> _Given information_:
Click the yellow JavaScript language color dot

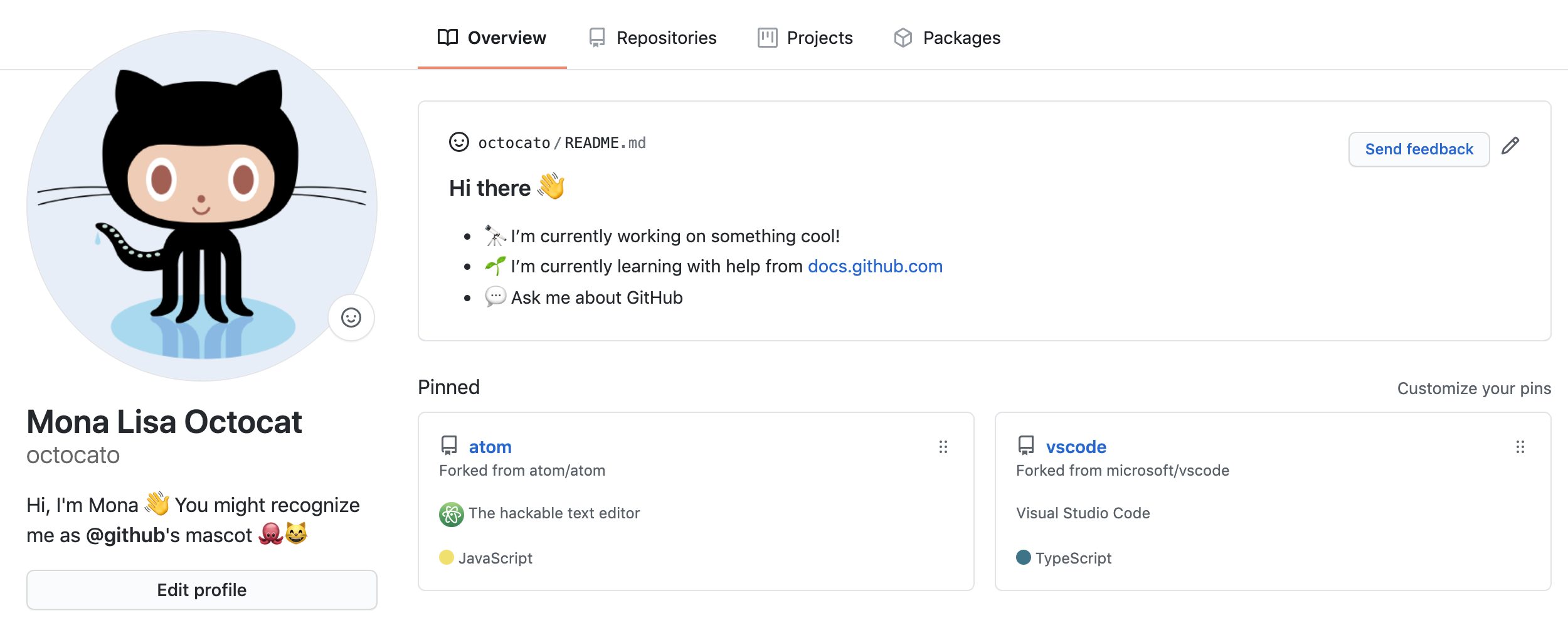coord(447,558)
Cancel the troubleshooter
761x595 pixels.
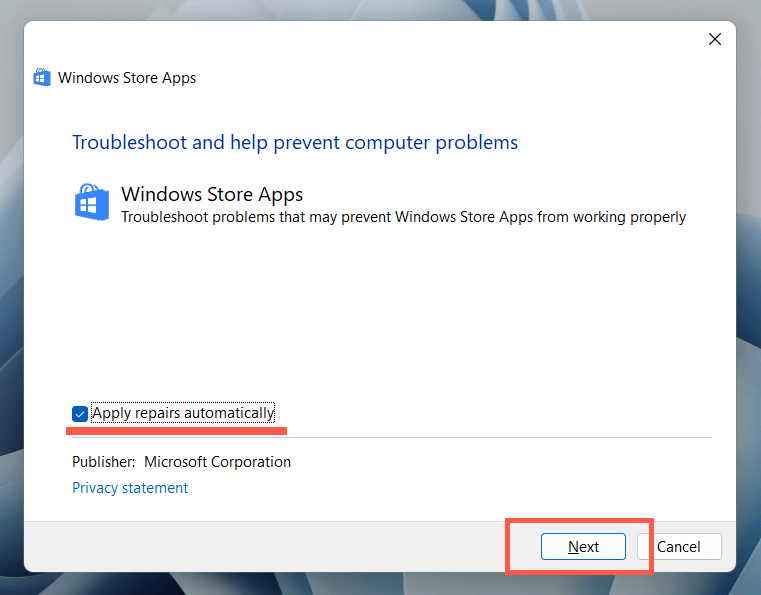click(x=679, y=547)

> _Set exercise_:
Print the text lines of every item above verbatim, leaving the pictures out.

> _Output of the exercise_:
Click the yellow JavaScript language color dot

coord(447,558)
Cancel the troubleshooter
761x595 pixels.
click(x=679, y=547)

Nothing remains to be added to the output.